◆ Exercise directions
No pictures belong in the copy. Reproduce exactly the lines beginning at the line containing "[Facebook] (805, 1056)" and continuing to the end of the entries below.
—————
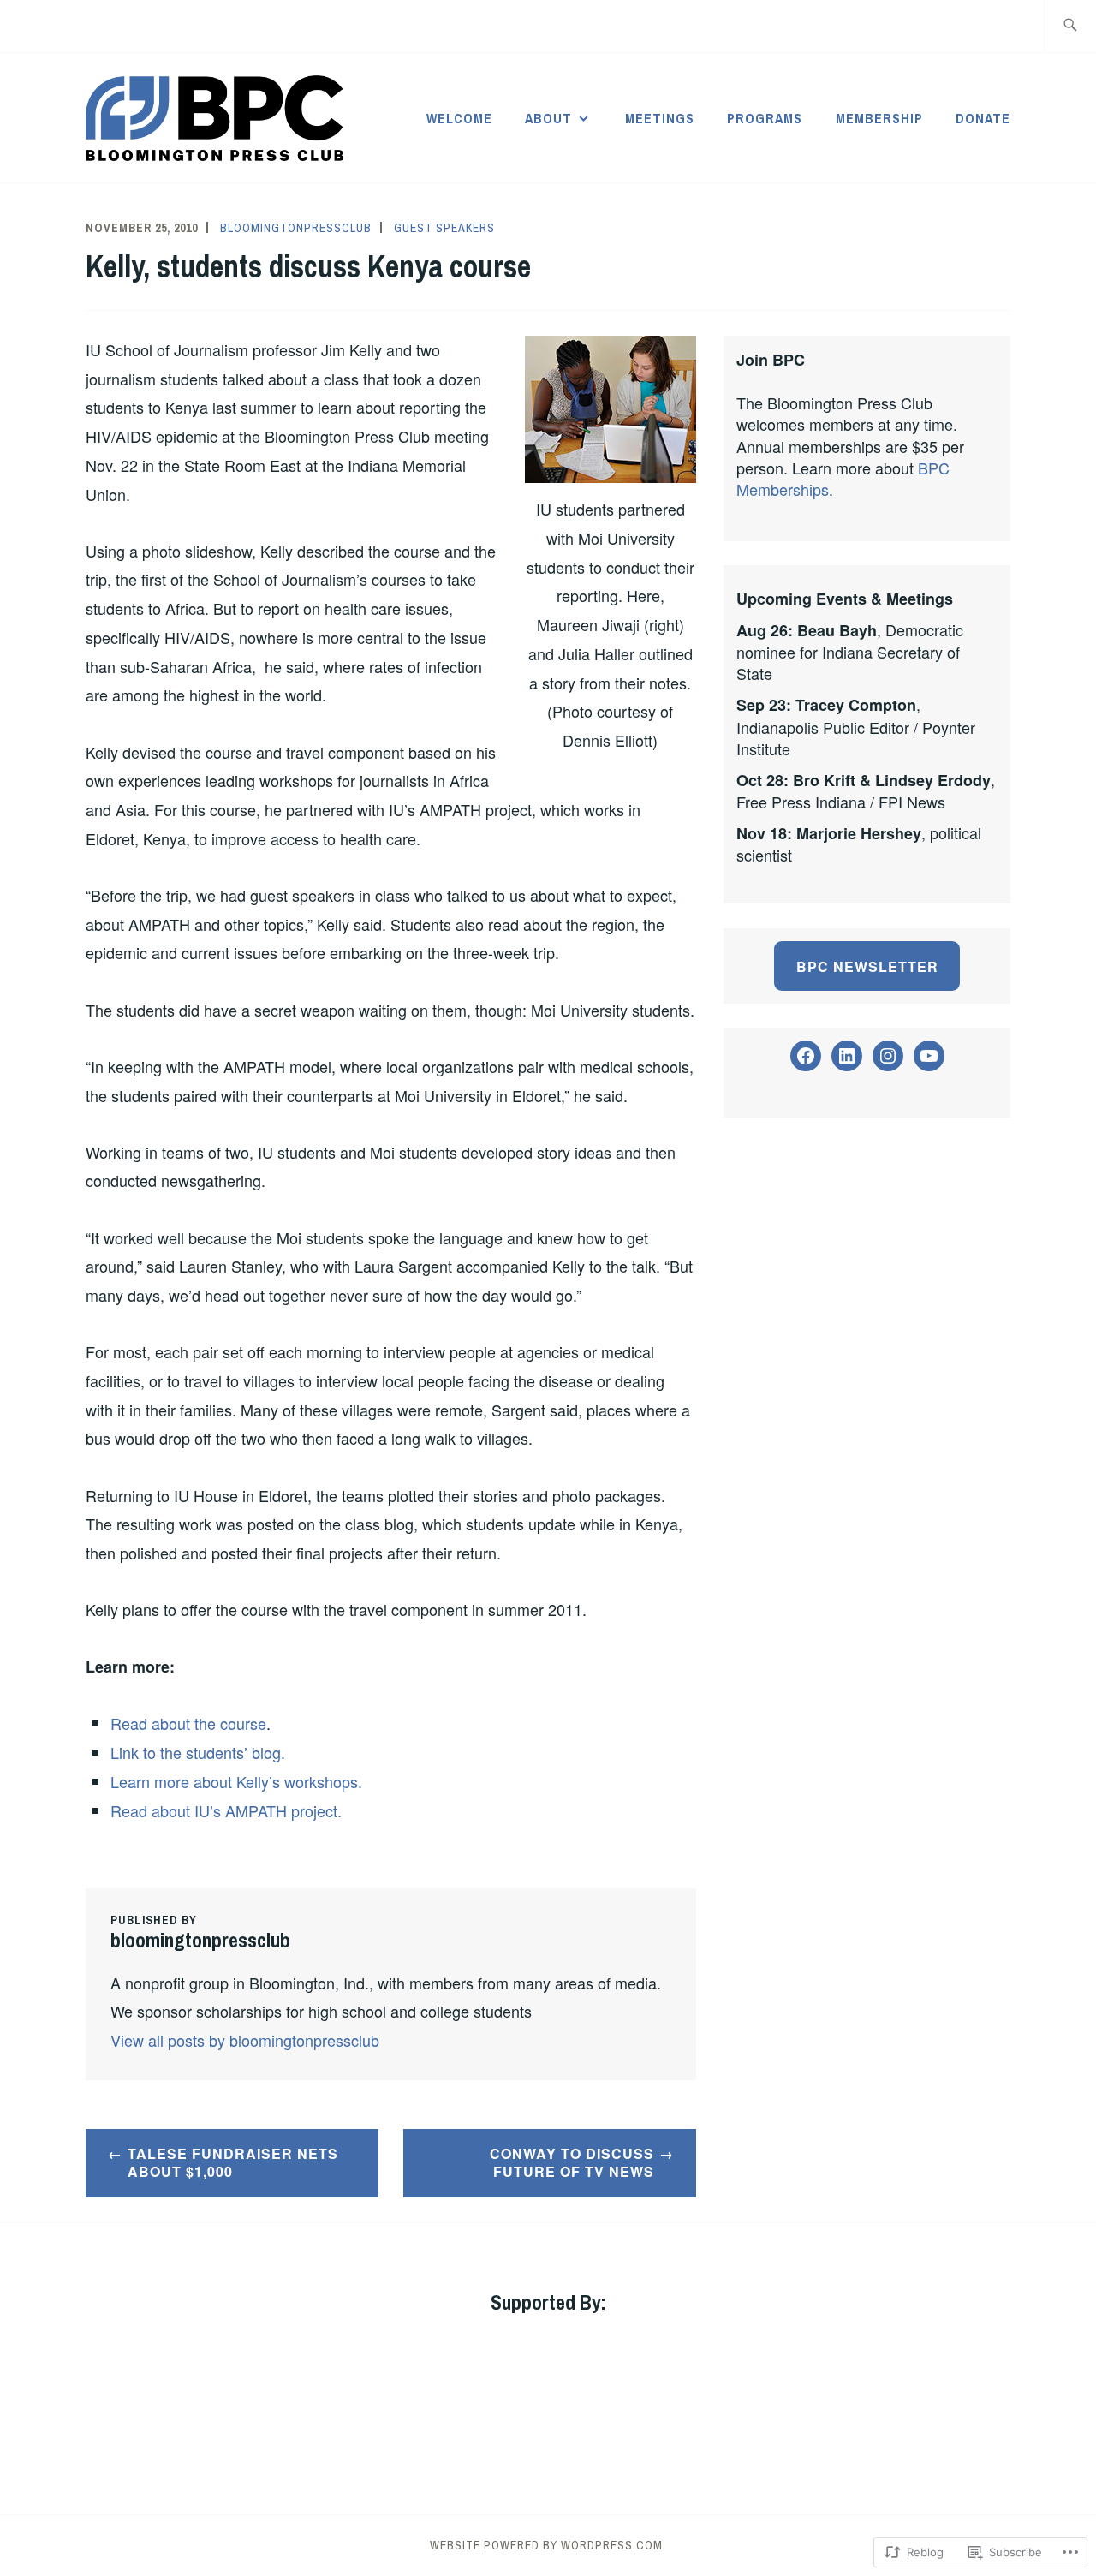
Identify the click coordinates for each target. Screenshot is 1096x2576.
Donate (983, 118)
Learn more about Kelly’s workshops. (236, 1781)
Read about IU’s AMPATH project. (226, 1810)
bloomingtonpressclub (296, 228)
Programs (764, 118)
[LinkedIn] (846, 1056)
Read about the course (188, 1723)
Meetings (659, 118)
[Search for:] (1070, 26)
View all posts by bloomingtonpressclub (244, 2040)
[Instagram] (888, 1056)
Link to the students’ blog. (197, 1752)
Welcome (459, 118)
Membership (879, 118)
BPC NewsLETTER (867, 966)
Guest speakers (444, 228)
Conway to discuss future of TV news (572, 2162)
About (548, 118)
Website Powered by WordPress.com (546, 2545)
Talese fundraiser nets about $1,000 (233, 2162)
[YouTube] (929, 1056)
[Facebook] (805, 1056)
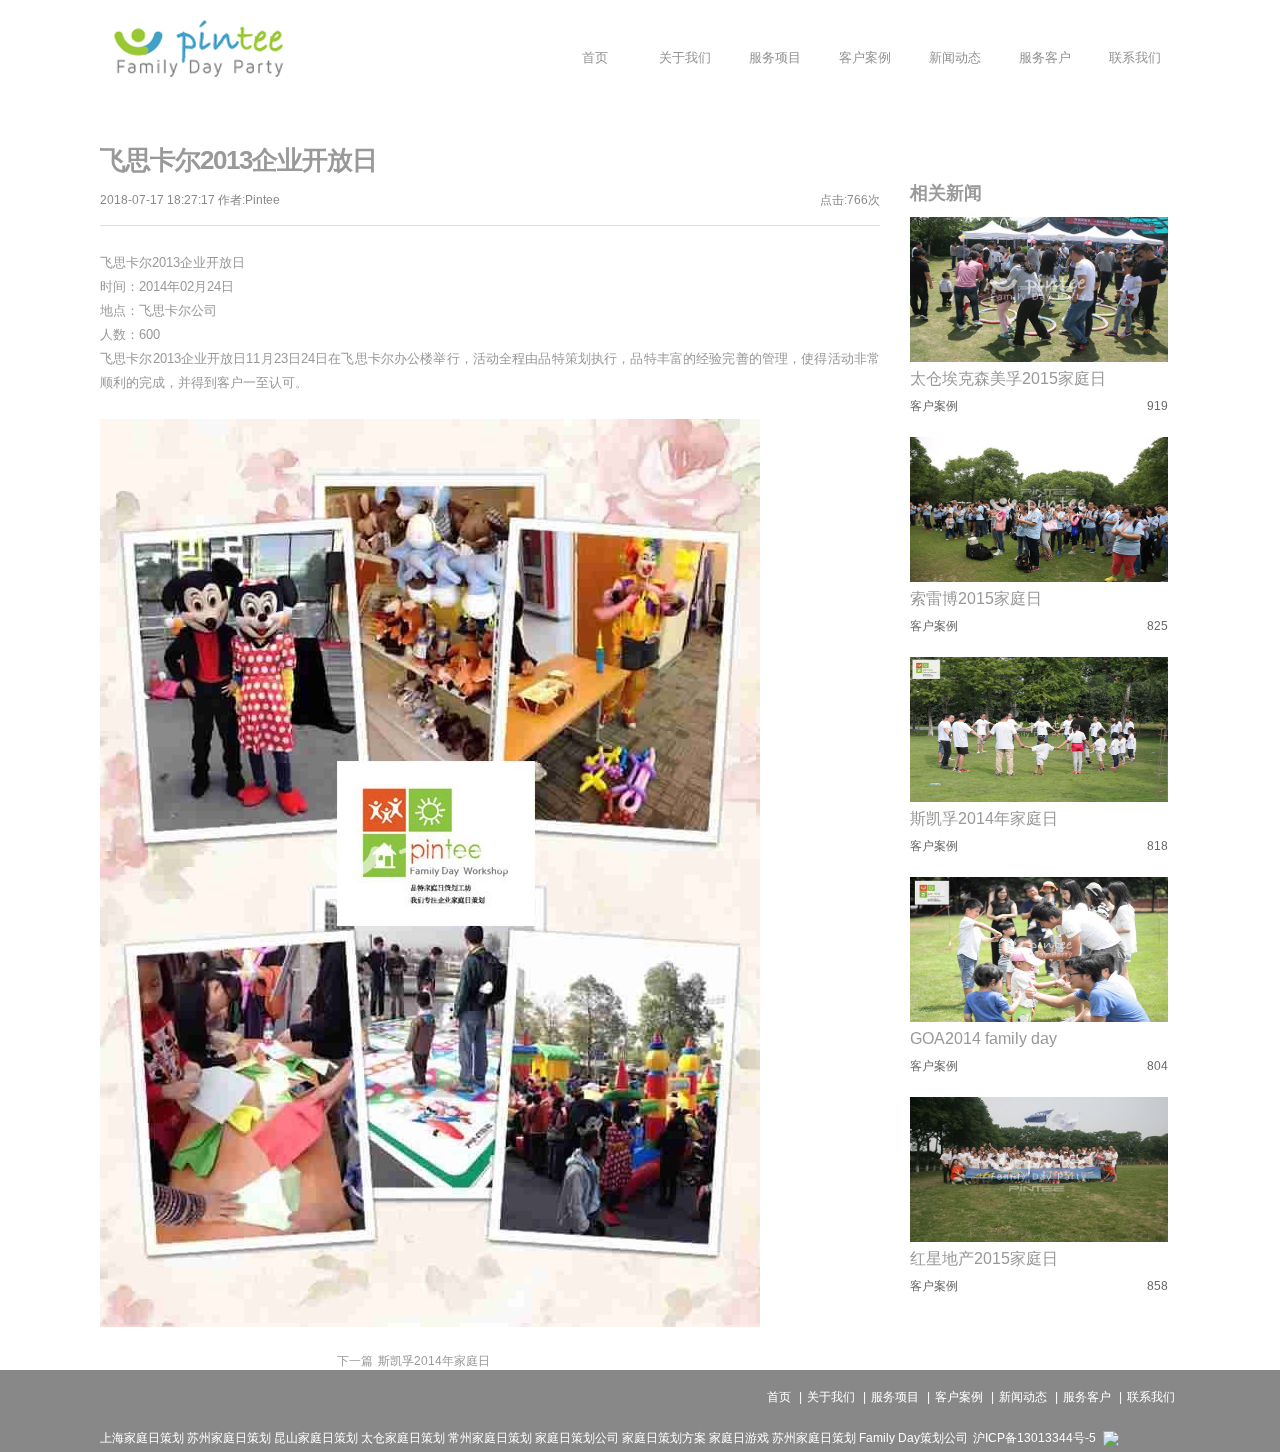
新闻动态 (1023, 1397)
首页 (779, 1397)
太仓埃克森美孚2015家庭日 (1008, 378)
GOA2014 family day (983, 1038)
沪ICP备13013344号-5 (1034, 1438)
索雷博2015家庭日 (976, 598)
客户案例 (959, 1397)
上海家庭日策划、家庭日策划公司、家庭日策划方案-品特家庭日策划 (198, 48)
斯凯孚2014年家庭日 (413, 1361)
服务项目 (895, 1397)
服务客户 (1087, 1397)
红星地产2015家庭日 (984, 1258)
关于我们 (831, 1397)
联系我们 (1151, 1397)
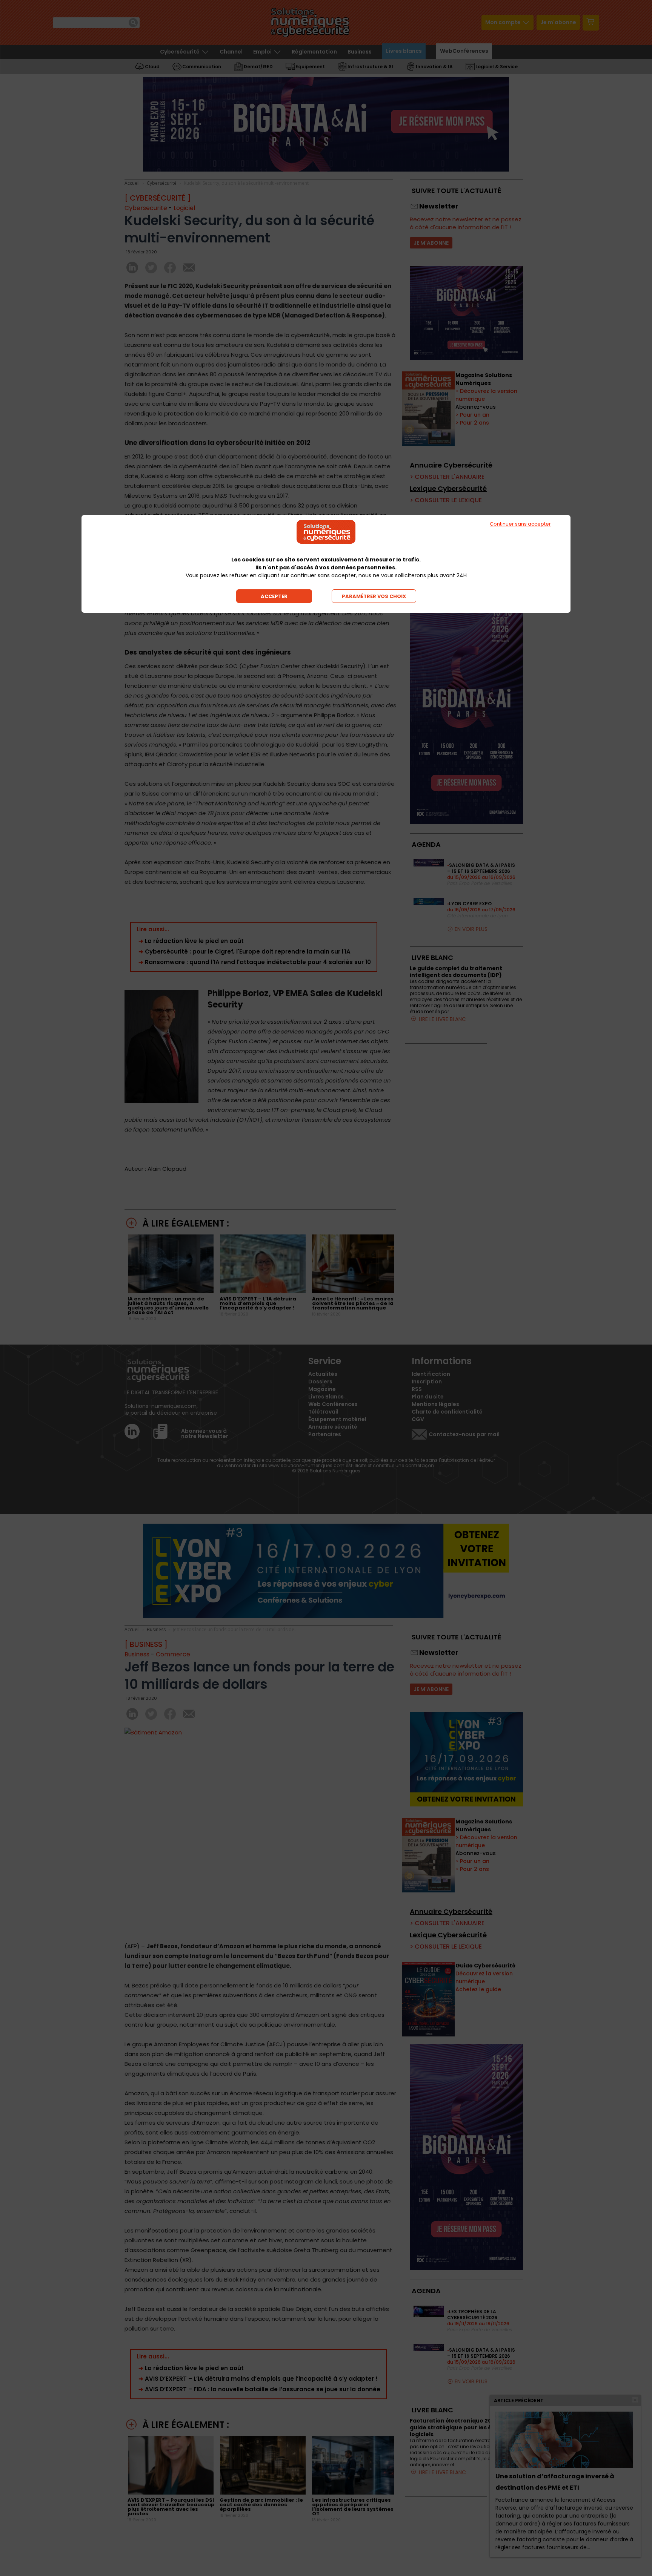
—————
◆ Task output
[Facebook] (805, 1056)
新闻动态 (1023, 1397)
首页 (779, 1397)
太仓埃克森美孚2015家庭日 (1008, 378)
GOA2014 family day (983, 1038)
沪ICP备13013344号-5 (1034, 1438)
索雷博2015家庭日 (976, 598)
客户案例 (959, 1397)
上海家庭日策划、家庭日策划公司、家庭日策划方案-品特家庭日策划 (198, 48)
斯凯孚2014年家庭日 (413, 1361)
服务项目 (895, 1397)
服务客户 (1087, 1397)
红星地产2015家庭日 (984, 1258)
关于我们 (831, 1397)
联系我们 (1151, 1397)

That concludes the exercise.